Having the new recruit share screen or facetime with founders and senior leadership will have a profound effect. Hearing about the company’s vision directly from the people who make the decisions, will set the right tone and will help the employee imbibe the vision and culture faster. It is also crucial that those on the panel that interviewed the candidate are also part of the onboarding team. It helps to carry forward discussions that may have begun during the interview process and it will help for the employee to see familiar faces again.
Additionally, assigning a virtual buddy or mentor to the new team member can go a long way in making a new hire feel supported and connected. You can also take things up a notch like Buffer; Instead of one, Buffer has a three-buddy system where they assign a leader, a role, and a culture buddy to all their new recruits.
Focus on the company’s culture
When onboarding virtually, explaining and exhibiting the company’s culture can be tricky but not impossible. Start from day one; host a virtual team lunch where all employees can call for their favourite foods at the company’s expense and get to know each other over the meal. In addition, it is a good idea to host virtual game rooms and happy hours where employees can break the ice and interact with their co-workers informally.
If checking in daily with the new hire seems like overkill, set up online polls or quizzes that they can take to let you know how they are doing.
Working in isolation can be a bummer for a newcomer (rhymes perfectly, don’t you think?). So, use technology and digital tools that enable employees to work better together and help foster collaboration and communication.
Add a personal touch
A thoughtful gesture can go a long way! Employees usually look forward to celebrating birthdays with the team; so, make it a point to send across a cake and ensure everyone participates in the event virtually.
To address your employees’ mental and physical health, send across memberships to yoga, meditation, or fitness classes. In addition, schedule a monthly check-in with a nutritionist, medical practitioner, or counsellor to ensure they stay on top of their health.
The fact is that onboarding begins during the hiring process itself.
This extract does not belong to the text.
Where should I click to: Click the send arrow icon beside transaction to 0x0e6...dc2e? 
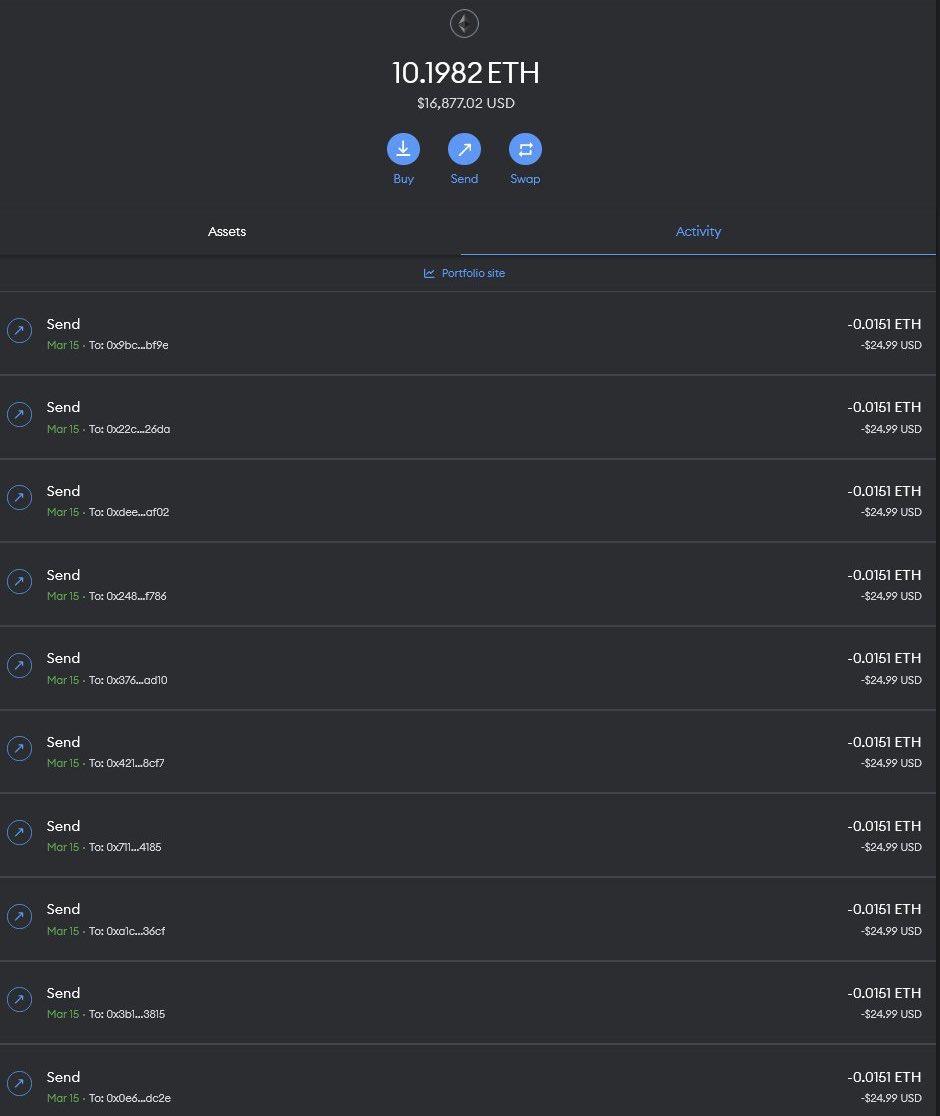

Each interaction and interview plays a part in shaping first impressions. This is particularly true of the offer negotiation process. If a candidate feels that the offer is not fair but still chooses to accept the job, it sets a tone for how the employee will engage with the company in the future. Even if the relationship has begun on the wrong foot, these strategies, while not exhaustive, will help you foster an environment that is conducive to cooperation and teamwork with new recruits. Enforcing your company culture across borders or great distances—one that breeds trust, accountability, and transparency—is not an easy task. Every employee touchpoint must reinforce it, starting with the hiring process and particularly through the onboarding process. Remember, happy employees, make happy customers.